GIVEN ENTRIES section start
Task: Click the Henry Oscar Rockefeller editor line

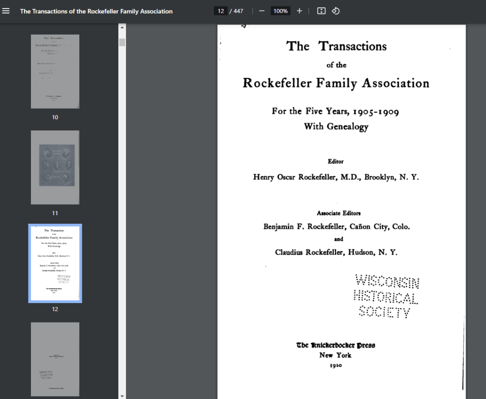Action: [336, 177]
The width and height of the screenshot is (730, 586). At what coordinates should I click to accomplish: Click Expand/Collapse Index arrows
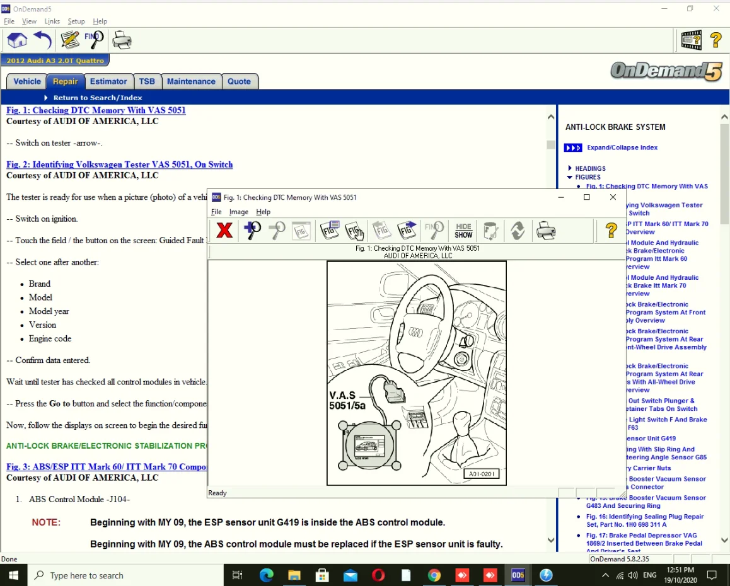[573, 148]
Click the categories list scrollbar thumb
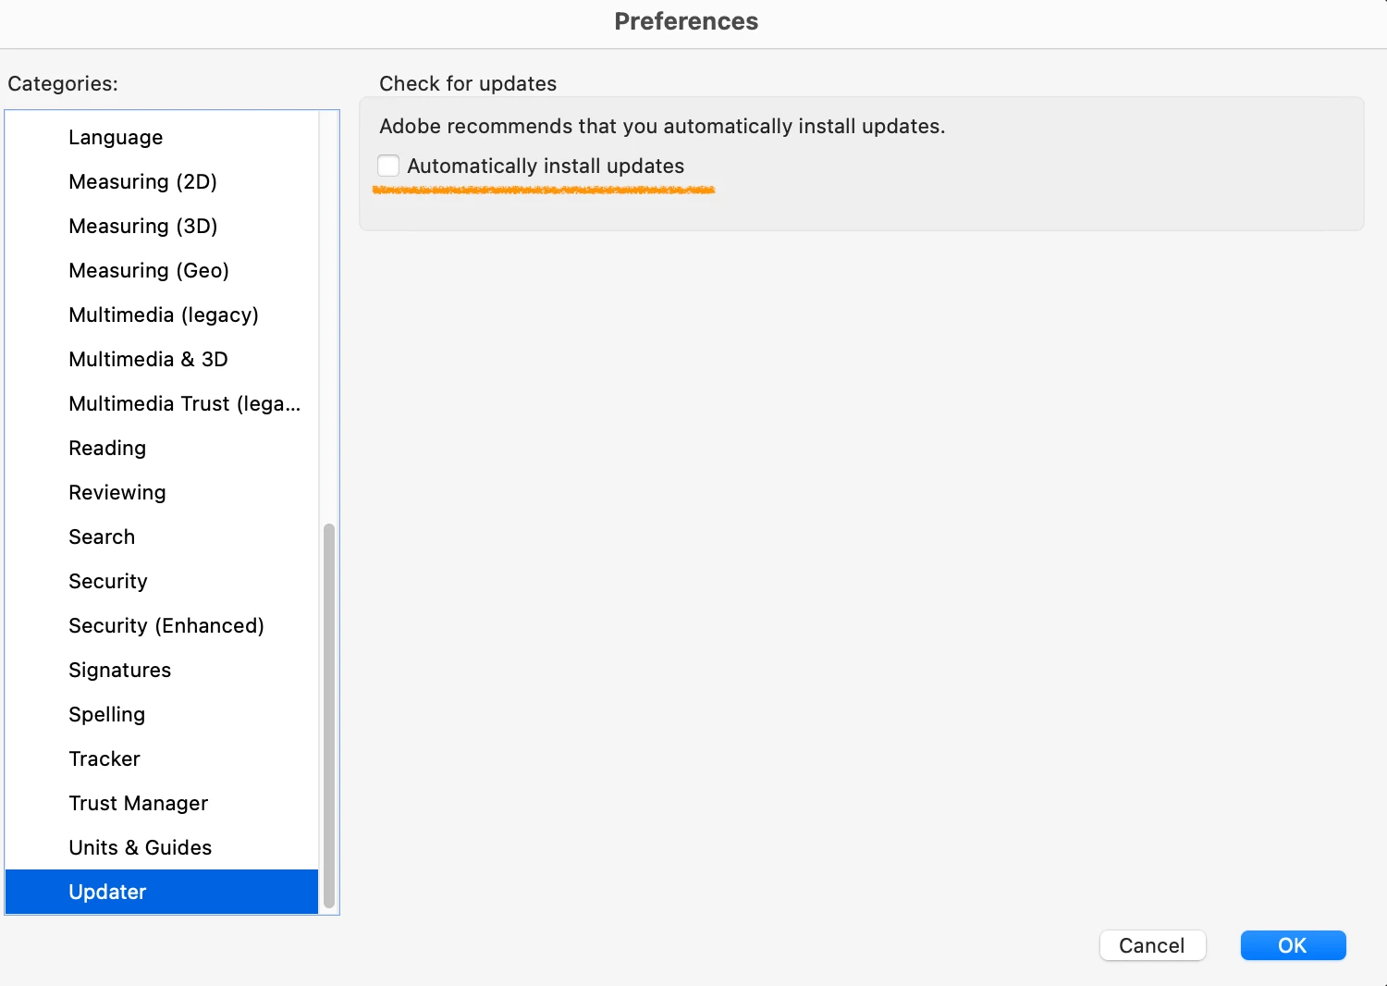Screen dimensions: 1387x986 coord(329,716)
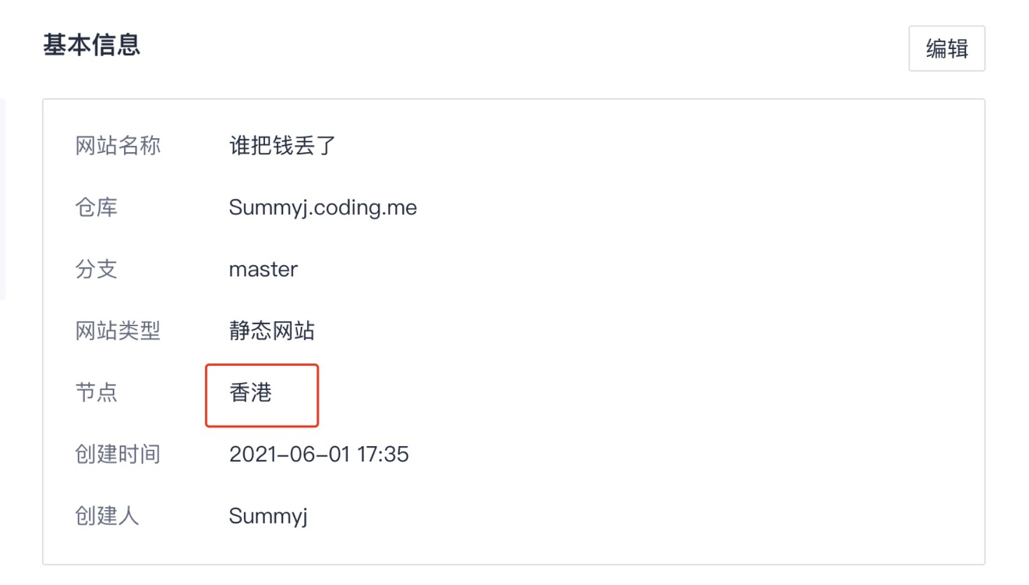Select the site name 谁把钱丢了
Viewport: 1029px width, 585px height.
click(x=282, y=146)
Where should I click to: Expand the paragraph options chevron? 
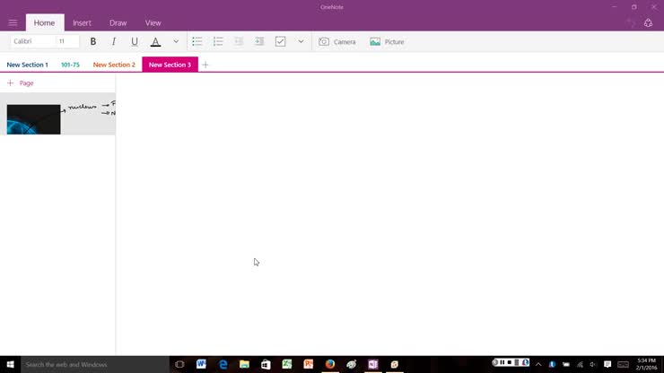click(x=301, y=41)
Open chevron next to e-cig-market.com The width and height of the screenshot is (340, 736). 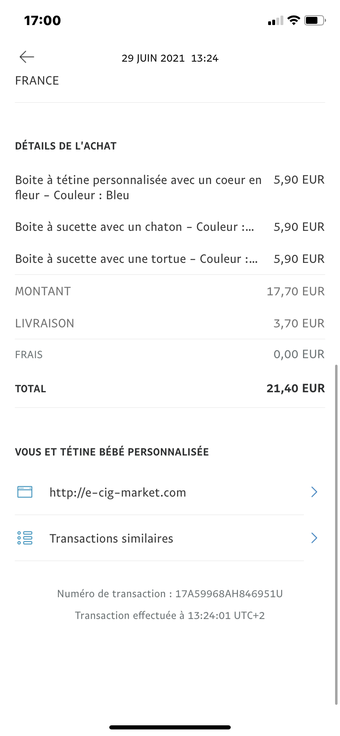314,492
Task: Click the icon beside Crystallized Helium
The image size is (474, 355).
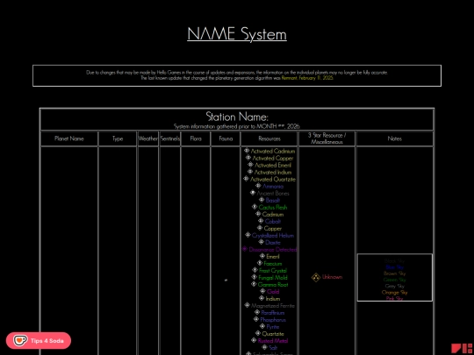Action: point(248,235)
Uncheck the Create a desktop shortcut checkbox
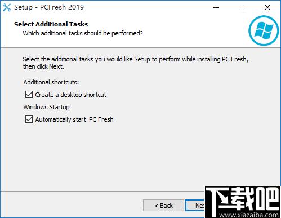 tap(29, 95)
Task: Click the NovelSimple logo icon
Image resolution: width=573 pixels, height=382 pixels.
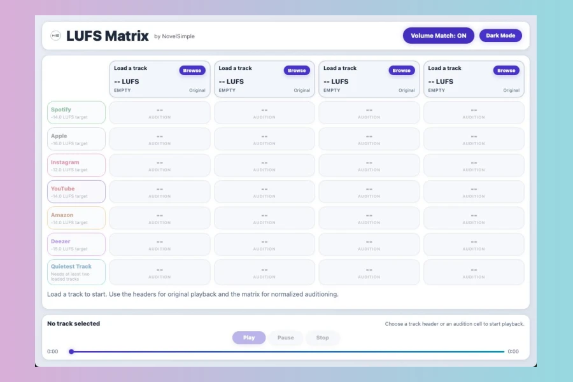Action: (56, 36)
GIVEN ENTRIES section end
A complete answer lists each line of the data that holds the word "icon".

Task: Click the icon beside Crystallized Helium
Task: Click the NovelSimple logo icon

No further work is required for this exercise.